**Information:**
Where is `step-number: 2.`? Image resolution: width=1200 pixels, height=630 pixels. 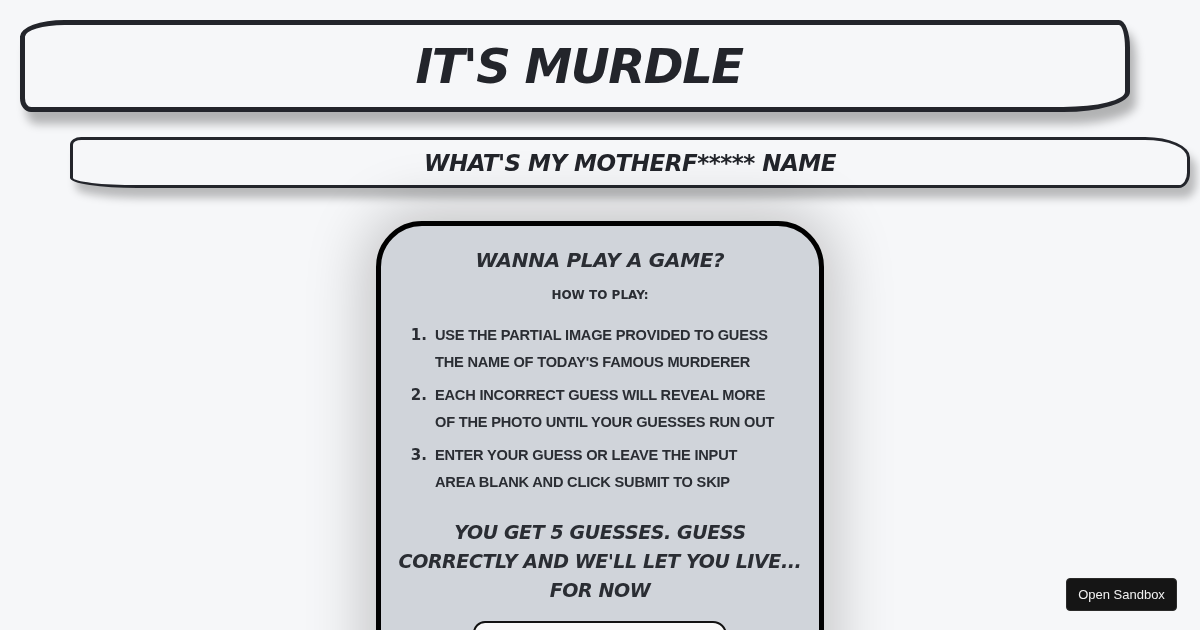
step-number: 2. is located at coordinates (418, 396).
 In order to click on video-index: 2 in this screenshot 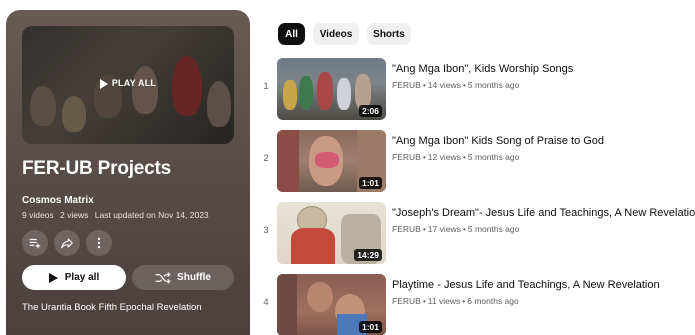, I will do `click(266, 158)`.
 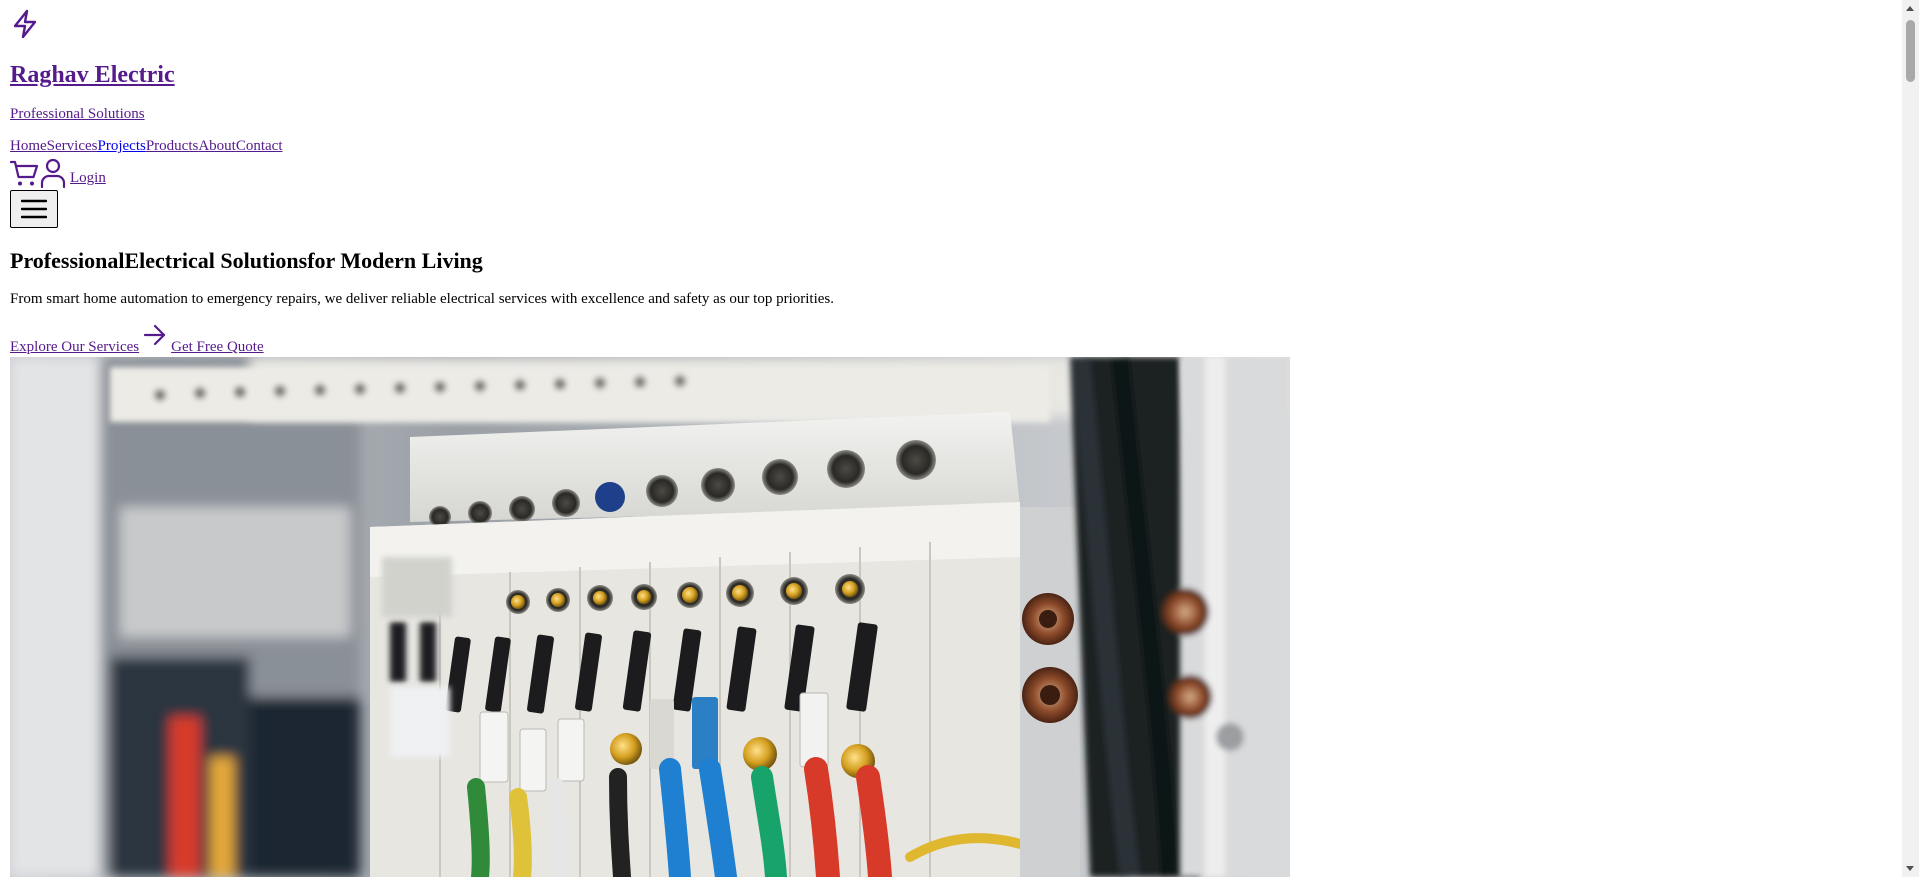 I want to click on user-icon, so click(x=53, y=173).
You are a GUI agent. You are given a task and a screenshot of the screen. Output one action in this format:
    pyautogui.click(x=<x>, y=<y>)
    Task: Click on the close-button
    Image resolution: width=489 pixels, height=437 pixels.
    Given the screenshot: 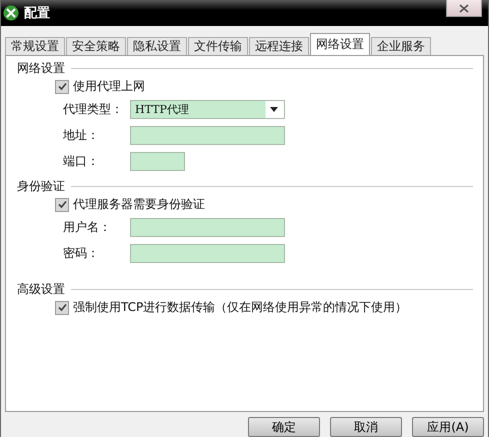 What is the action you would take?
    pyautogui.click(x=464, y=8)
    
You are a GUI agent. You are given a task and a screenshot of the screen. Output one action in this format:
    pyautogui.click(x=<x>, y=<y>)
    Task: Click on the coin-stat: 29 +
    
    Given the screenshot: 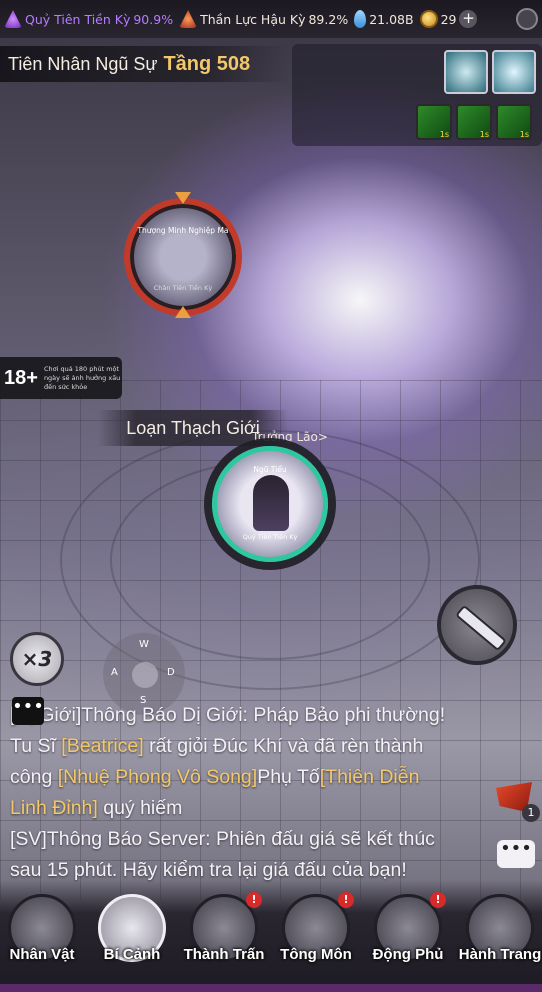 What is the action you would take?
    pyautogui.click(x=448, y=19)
--
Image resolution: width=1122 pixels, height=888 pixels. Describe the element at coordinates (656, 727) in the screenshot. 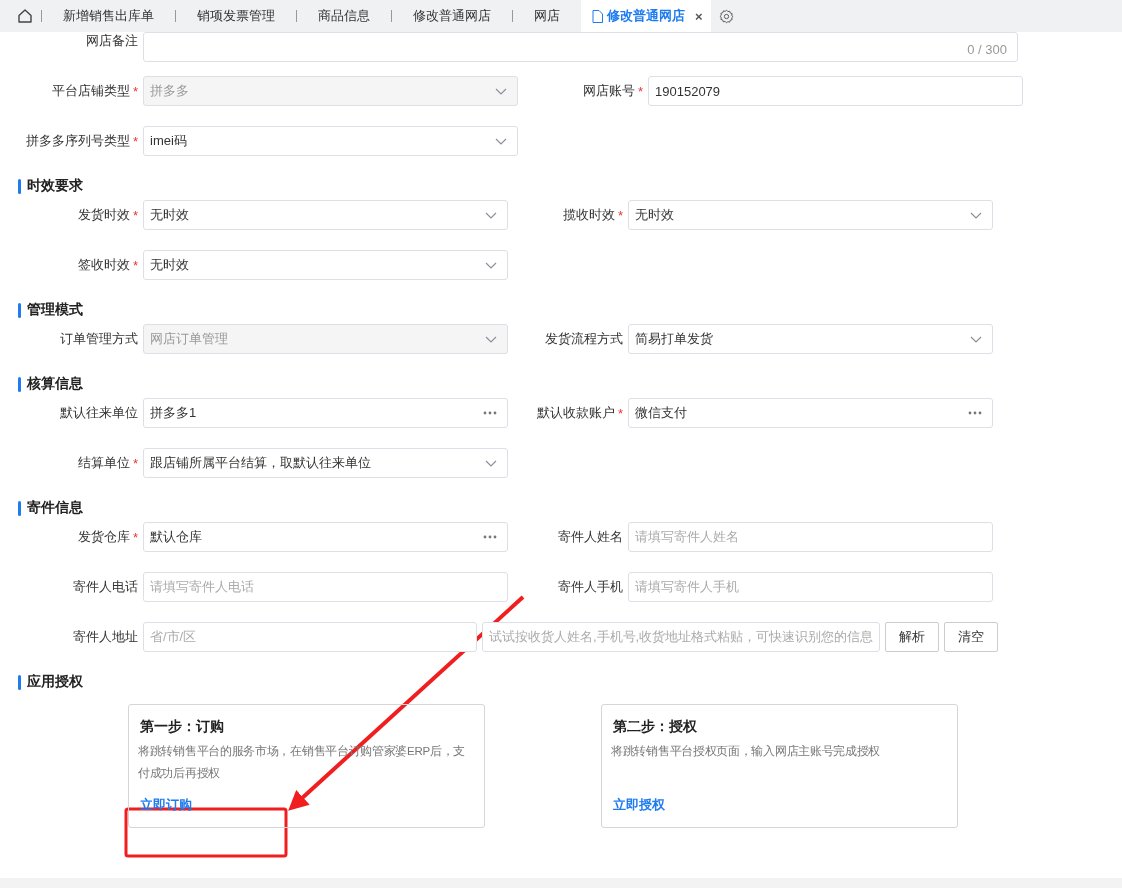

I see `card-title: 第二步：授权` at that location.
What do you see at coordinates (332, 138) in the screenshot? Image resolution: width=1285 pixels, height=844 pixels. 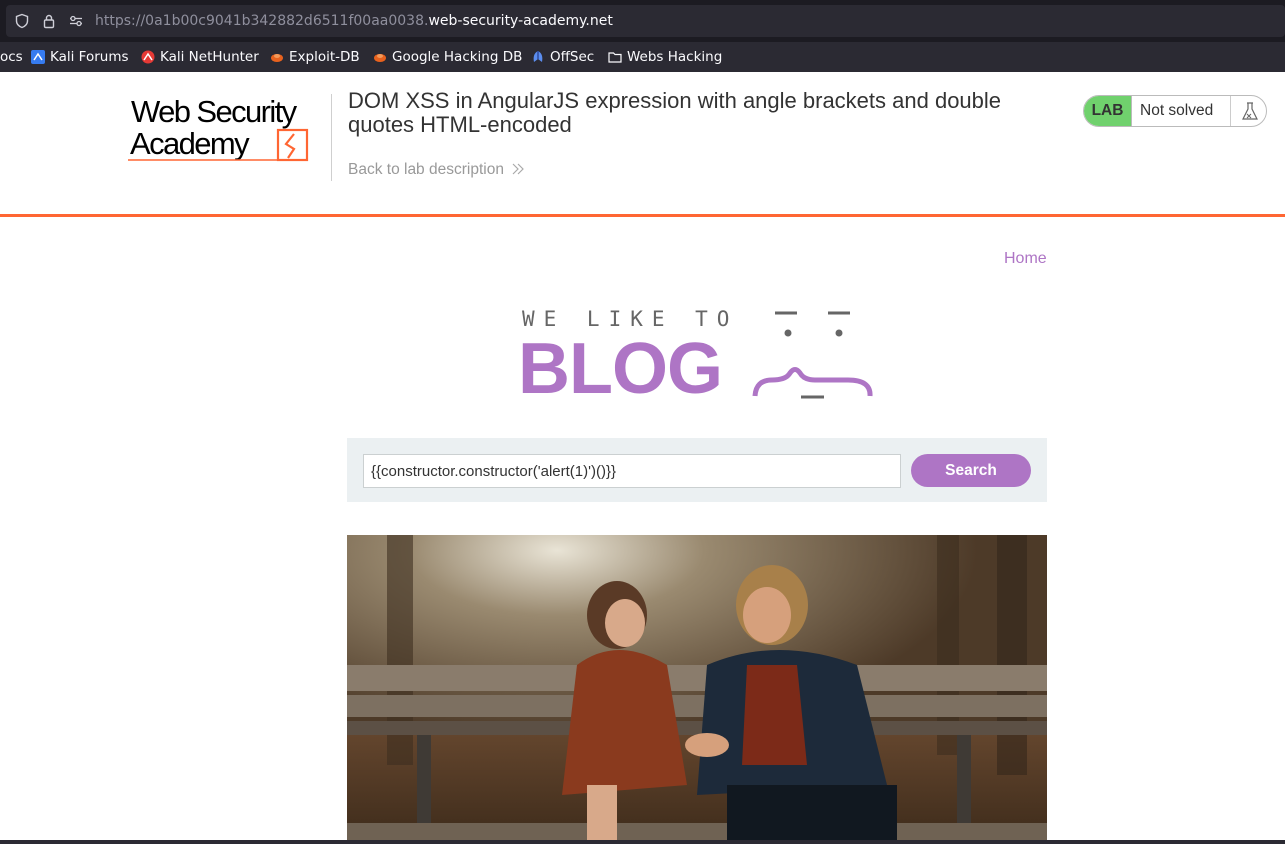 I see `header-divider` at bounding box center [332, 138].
---
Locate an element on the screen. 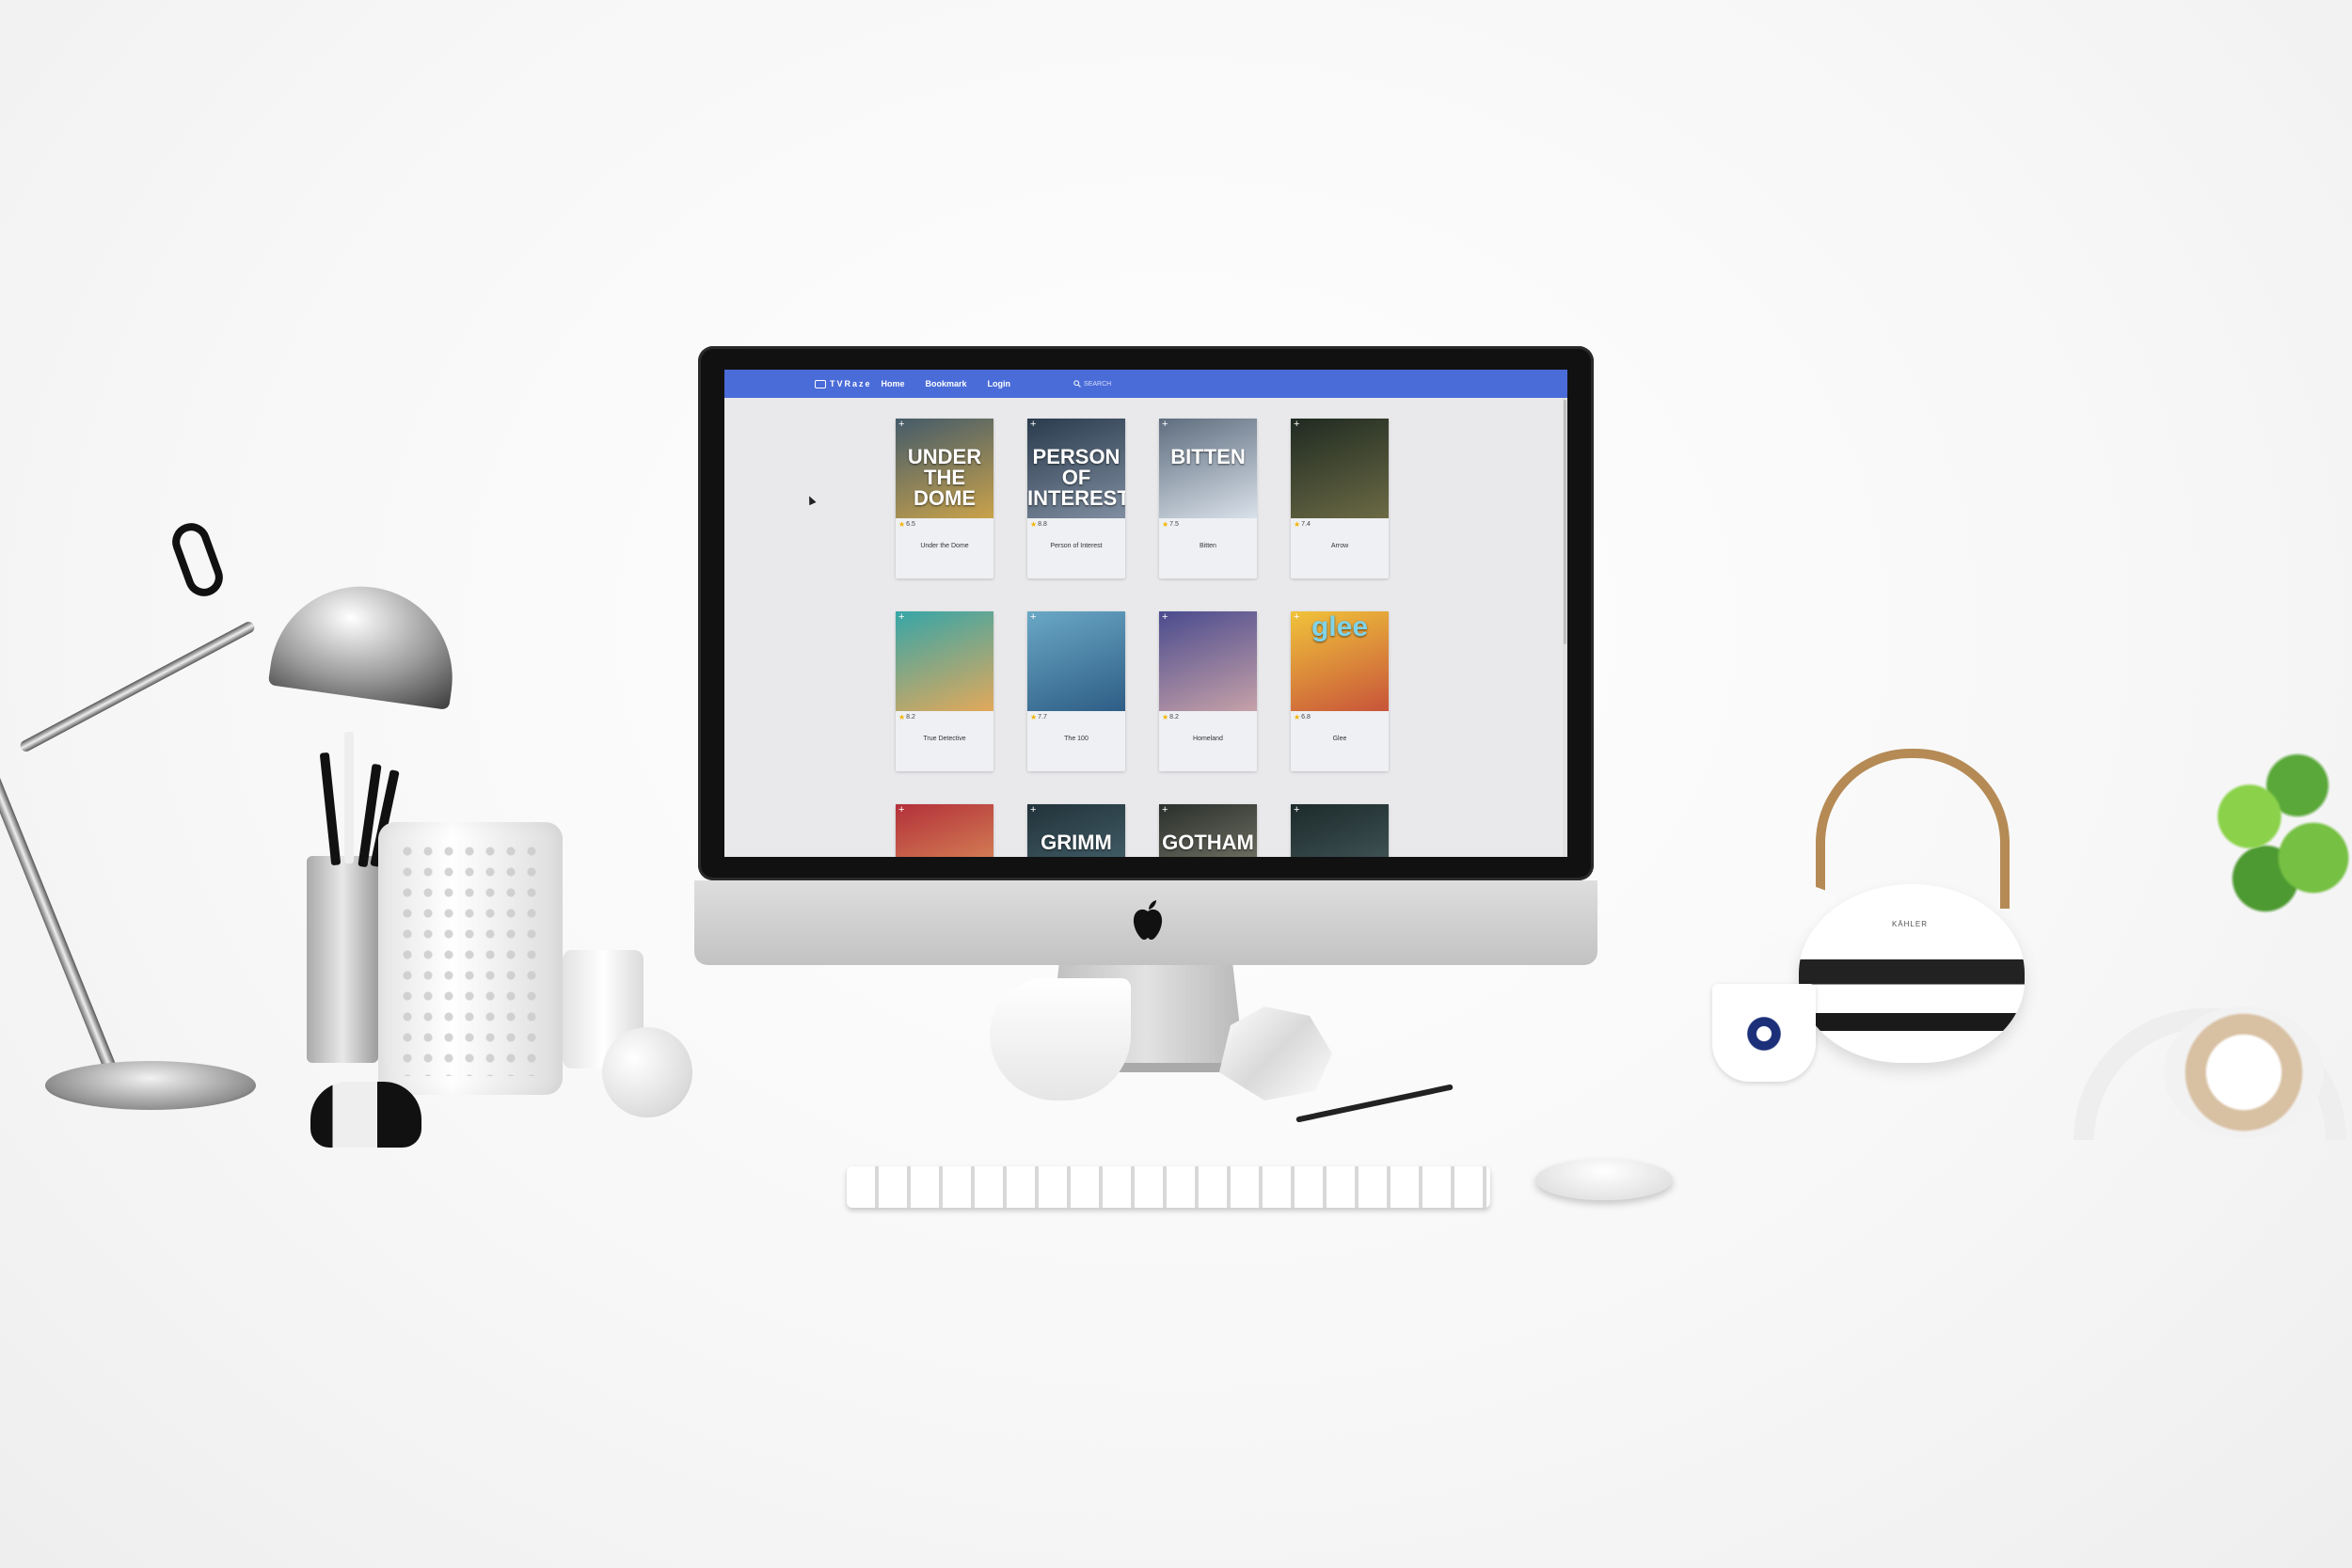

**How to complete this task:** List every line of the data above that contains the string "pyautogui".

**Worked solution:**
    pyautogui.click(x=<x>, y=<y>)
    pyautogui.click(x=464, y=8)
    pyautogui.click(x=<x>, y=<y>)
    pyautogui.click(x=448, y=19)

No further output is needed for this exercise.